The Electron Cyclotron Resonance (ECR) preionization is important for the reliable start-up of spherical tokamaks.

This study aims to investigate the effects of power deposition, electron density, and electron temperature of ECR pre-ionization process under different power conditions by simulation.

The spherical tokamak device NCST (NanChang Spherical Tokamak) at Nanchang University was selected as research object, and COMSOL Multh-physics, a multi-physics simulation software, was utilized on the basis of the finite element method to simulate the process of ECR pre-ionization forming plasma in the device. Firstly, a three-dimensional model of the NCST device was established by using the parametric modeling method. Then, through the AC/DC, radio frequency (RF) and plasma modules in COMSOL software, and by correctly defining the electromagnetic wave source term, plasma parameters and reasonably setting boundary conditions, the laws of magnetic field, electron density and electron energy changing with time and space were solved through multi-physics field coupling.

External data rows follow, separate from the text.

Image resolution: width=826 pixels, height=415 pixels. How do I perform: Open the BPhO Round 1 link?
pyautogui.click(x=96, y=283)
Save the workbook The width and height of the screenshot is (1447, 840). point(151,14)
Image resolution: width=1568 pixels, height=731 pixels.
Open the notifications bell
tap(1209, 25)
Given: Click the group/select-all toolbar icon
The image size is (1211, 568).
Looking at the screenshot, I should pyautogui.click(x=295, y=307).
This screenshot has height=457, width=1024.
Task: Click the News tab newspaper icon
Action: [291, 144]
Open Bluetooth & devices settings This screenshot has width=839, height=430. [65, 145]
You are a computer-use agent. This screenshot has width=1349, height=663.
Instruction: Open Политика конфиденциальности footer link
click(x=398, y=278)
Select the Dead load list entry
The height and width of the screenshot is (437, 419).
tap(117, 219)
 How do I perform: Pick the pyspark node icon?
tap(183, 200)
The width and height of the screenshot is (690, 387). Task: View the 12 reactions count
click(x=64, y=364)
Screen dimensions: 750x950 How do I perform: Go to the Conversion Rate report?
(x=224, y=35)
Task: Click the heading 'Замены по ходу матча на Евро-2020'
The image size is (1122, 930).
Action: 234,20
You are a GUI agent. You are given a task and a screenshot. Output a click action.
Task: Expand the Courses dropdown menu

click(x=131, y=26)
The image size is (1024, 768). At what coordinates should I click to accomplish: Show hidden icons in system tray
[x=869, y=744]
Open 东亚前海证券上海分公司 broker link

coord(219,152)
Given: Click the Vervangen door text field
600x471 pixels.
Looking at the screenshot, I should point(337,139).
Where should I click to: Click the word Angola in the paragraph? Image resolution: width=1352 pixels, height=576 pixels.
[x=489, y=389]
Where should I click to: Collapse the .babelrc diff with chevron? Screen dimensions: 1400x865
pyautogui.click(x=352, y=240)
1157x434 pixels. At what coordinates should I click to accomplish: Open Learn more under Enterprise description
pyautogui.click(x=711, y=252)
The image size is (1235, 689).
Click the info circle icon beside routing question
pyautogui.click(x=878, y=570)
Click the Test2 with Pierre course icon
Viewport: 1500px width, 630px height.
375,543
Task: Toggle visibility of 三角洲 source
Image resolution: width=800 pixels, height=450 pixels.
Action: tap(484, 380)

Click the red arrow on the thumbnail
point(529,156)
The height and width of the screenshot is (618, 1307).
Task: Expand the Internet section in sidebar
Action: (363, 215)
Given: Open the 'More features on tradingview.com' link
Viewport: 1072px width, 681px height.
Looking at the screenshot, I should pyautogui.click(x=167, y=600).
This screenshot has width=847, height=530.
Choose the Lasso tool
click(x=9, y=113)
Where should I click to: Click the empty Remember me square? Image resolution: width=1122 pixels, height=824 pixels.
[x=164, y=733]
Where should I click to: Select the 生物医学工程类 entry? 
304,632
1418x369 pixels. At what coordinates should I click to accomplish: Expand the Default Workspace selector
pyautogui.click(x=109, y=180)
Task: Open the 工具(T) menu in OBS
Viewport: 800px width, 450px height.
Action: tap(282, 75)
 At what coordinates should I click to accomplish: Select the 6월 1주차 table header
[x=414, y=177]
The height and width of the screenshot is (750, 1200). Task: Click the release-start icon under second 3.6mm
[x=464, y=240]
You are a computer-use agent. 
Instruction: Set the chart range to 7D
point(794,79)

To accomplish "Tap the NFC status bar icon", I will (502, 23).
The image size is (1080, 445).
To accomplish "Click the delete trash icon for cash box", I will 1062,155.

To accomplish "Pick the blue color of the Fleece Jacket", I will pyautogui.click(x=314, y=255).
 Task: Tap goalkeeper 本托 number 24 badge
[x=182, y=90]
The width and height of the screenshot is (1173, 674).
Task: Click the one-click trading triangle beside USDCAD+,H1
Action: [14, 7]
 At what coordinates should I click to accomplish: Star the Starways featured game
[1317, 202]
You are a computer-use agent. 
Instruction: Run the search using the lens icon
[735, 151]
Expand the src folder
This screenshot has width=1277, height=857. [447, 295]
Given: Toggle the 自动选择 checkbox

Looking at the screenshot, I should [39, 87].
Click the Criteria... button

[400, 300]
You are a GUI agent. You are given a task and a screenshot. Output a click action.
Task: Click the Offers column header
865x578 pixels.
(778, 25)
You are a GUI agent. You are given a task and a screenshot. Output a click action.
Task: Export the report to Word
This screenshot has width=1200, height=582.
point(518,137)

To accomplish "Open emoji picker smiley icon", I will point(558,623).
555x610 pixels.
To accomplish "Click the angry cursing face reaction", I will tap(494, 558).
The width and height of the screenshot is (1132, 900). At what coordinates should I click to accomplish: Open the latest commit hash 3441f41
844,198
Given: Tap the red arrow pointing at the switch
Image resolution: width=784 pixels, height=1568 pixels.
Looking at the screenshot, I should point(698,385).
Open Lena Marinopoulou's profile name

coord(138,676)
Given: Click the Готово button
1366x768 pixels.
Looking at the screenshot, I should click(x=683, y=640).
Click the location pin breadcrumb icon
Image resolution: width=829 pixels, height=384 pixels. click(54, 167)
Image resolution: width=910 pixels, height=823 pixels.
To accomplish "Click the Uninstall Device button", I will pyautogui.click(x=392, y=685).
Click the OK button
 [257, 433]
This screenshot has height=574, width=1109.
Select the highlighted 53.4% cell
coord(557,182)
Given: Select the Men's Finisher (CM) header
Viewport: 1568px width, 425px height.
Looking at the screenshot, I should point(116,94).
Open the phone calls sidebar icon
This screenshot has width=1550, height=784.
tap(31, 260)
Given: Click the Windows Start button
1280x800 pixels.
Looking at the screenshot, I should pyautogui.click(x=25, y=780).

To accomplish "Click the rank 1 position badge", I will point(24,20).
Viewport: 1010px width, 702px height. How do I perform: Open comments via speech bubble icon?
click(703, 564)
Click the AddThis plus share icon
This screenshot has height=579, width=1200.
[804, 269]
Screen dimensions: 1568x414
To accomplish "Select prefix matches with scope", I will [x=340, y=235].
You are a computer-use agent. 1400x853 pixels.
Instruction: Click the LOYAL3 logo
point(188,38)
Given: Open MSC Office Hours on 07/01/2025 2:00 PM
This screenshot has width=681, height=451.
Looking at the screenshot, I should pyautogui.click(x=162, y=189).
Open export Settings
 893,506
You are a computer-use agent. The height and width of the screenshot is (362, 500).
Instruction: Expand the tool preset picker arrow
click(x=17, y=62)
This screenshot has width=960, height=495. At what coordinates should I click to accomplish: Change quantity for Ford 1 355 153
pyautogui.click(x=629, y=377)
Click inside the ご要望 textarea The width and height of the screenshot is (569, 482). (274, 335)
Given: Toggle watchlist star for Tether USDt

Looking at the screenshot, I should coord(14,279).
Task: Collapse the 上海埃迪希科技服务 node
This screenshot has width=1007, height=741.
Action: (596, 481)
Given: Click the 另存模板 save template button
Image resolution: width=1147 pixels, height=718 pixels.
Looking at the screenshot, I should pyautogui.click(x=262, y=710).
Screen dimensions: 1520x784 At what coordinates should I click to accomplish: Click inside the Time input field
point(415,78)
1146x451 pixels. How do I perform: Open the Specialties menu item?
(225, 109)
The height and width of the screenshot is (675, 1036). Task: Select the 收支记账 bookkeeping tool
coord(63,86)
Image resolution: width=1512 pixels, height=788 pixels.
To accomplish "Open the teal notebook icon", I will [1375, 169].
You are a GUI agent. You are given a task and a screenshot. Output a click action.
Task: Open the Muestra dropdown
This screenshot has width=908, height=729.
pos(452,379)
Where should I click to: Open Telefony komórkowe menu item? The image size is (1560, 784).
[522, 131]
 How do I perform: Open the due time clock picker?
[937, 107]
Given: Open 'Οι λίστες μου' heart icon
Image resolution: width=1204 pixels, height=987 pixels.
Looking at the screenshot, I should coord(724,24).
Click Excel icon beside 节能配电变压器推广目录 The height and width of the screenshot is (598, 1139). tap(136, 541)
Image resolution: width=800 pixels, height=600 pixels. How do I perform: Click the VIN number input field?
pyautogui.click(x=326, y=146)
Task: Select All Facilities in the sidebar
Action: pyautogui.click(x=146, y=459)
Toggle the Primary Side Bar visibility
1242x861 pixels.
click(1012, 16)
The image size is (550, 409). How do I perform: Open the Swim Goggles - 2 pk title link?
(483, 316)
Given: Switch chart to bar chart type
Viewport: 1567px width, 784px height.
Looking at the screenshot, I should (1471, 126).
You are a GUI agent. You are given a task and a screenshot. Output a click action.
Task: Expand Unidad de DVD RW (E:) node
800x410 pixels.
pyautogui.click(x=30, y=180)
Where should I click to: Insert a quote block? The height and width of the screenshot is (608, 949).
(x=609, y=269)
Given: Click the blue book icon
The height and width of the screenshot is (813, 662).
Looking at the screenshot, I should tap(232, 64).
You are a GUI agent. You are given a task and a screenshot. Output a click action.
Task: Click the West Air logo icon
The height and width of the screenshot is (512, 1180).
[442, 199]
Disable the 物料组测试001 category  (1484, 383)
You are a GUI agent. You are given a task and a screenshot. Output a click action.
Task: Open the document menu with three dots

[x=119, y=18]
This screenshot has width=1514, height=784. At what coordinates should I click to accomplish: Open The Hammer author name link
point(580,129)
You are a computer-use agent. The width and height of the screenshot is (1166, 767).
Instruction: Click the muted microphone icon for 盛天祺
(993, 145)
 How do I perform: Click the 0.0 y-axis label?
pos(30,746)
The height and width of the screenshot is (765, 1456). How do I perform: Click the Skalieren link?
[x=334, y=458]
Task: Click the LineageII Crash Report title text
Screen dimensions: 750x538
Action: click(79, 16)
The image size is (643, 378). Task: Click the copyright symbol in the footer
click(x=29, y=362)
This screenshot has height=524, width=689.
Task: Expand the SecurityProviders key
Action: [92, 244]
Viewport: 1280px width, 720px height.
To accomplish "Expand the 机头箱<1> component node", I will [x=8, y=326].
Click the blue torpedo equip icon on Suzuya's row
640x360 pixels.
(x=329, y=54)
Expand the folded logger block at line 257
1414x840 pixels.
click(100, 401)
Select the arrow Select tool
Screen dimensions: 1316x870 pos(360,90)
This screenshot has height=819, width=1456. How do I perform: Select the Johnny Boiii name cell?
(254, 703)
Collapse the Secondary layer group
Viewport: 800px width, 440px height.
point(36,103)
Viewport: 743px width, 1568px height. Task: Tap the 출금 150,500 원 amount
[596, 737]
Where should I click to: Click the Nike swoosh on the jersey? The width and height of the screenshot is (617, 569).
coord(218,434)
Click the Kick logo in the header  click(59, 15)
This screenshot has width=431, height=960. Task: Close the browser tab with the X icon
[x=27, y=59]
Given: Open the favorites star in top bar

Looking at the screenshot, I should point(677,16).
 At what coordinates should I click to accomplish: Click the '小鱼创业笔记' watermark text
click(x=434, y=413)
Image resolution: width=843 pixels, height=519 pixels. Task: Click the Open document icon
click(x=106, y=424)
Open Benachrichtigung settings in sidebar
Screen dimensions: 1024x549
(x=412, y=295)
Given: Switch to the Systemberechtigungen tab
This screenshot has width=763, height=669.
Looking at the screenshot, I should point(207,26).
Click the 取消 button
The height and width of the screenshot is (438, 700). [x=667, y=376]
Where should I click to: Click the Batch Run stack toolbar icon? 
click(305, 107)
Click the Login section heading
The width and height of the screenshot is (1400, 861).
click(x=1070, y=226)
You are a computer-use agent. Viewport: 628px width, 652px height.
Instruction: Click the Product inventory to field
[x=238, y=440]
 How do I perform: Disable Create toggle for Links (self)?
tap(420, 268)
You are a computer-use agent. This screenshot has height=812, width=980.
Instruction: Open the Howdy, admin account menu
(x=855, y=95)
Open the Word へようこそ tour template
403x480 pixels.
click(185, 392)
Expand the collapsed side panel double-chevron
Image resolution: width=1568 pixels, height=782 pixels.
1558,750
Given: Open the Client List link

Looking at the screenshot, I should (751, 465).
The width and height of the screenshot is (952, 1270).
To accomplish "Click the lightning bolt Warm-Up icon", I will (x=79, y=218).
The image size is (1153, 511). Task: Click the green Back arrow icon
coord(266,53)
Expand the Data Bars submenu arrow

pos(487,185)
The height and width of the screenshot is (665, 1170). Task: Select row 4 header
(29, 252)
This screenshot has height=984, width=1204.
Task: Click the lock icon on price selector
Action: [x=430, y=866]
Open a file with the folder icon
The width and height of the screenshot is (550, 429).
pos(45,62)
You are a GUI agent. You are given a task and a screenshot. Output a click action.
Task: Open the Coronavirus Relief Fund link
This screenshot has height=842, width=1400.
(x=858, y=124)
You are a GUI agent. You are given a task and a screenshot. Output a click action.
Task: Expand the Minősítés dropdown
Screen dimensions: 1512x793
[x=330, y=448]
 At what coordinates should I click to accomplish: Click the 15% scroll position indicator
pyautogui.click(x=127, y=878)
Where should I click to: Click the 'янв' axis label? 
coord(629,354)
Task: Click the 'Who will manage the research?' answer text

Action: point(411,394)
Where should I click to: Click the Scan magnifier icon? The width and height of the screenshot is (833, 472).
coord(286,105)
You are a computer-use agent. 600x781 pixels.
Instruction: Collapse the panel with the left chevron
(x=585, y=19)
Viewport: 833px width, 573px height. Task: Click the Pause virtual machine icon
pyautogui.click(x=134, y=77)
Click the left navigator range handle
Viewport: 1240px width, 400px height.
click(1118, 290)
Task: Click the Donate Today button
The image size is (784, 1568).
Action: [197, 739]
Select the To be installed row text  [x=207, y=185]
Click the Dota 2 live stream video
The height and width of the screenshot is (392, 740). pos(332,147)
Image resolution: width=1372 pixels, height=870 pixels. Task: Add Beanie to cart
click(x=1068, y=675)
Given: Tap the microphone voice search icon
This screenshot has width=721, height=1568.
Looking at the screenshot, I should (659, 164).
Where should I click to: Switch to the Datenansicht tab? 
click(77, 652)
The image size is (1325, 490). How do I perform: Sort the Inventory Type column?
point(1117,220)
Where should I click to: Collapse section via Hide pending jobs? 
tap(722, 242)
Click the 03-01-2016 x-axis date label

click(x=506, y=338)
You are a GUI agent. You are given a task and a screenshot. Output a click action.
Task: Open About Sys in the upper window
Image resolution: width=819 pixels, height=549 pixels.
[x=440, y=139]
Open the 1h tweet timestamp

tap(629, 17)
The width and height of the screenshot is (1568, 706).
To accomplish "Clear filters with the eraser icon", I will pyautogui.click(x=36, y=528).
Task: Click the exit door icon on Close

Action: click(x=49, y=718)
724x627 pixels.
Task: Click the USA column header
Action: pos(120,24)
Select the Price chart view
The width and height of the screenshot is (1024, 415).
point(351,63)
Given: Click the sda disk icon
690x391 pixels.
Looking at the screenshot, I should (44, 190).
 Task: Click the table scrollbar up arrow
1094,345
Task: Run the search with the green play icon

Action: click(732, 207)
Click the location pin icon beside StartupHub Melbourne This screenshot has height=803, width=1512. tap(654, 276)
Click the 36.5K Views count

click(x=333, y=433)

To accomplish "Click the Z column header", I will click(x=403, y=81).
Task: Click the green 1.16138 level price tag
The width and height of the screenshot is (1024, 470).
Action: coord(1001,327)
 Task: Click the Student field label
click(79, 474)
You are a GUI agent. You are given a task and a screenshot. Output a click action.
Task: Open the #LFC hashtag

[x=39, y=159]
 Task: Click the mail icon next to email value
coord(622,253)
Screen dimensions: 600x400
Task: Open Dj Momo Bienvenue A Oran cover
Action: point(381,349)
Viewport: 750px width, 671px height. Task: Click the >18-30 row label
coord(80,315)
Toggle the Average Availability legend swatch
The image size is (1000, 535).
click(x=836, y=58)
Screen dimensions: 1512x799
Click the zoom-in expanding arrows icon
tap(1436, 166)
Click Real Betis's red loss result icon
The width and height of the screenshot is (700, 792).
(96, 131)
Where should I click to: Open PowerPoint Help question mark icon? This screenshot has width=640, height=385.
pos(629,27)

The results show that increasing the input power can greatly shorten the ionization time of electrons, and greatly increase the peak electron density and electron temperature of plasma. However, too high input power will also cause too large plasma density generated by ionization, making the incident electromagnetic wave difficult to reach the resonance region, thus reducing the heating efficiency of ECR. Higher power can make the heating effect of ECR better, hence greatly shorten the ionization time of electrons, but the duration of this process will also decrease with the increase of power.